## The iterrows Experience

There are a number of ways to iterate over the rows of a Pandas data frame and without doubt the worst is to use the iterrows method.

I didn’t know this until recently but what happens is that every row is “boxed” into a Series and the performance is abysmal. A colleague pointed me to itertuples which basically is a version of iterrows that isn’t rubbish – i.e a version where each tuple in the data frame is returned as a…well,…tuple.

The downside is that you can’t access the columns by name so you need to use positional indexes – which is fine if you write clean code but bad if you don’t know about the evils of magic numbers.
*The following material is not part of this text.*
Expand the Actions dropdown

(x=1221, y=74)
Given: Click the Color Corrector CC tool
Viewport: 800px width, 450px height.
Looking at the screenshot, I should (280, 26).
Note that sadly, columns are accessed using numbers starting from 1 because the index is position zero (duh).

So here’s a quick benchmark showing the performance boost on a 2 million row dataset using the UCI power consumption data set.

## Scenario

We’ll calculate the average residual power consumption across all rows which is defined in the data descriptor as “the active energy consumed every minute (in watt hour) in the household by electrical equipment not measured in sub-meterings 1, 2 and 3”:

global_active_power*1000/60 – sub_metering_1 – sub_metering_2 – sub_metering_3

We’ll do it once using iterrows and then using itertuples.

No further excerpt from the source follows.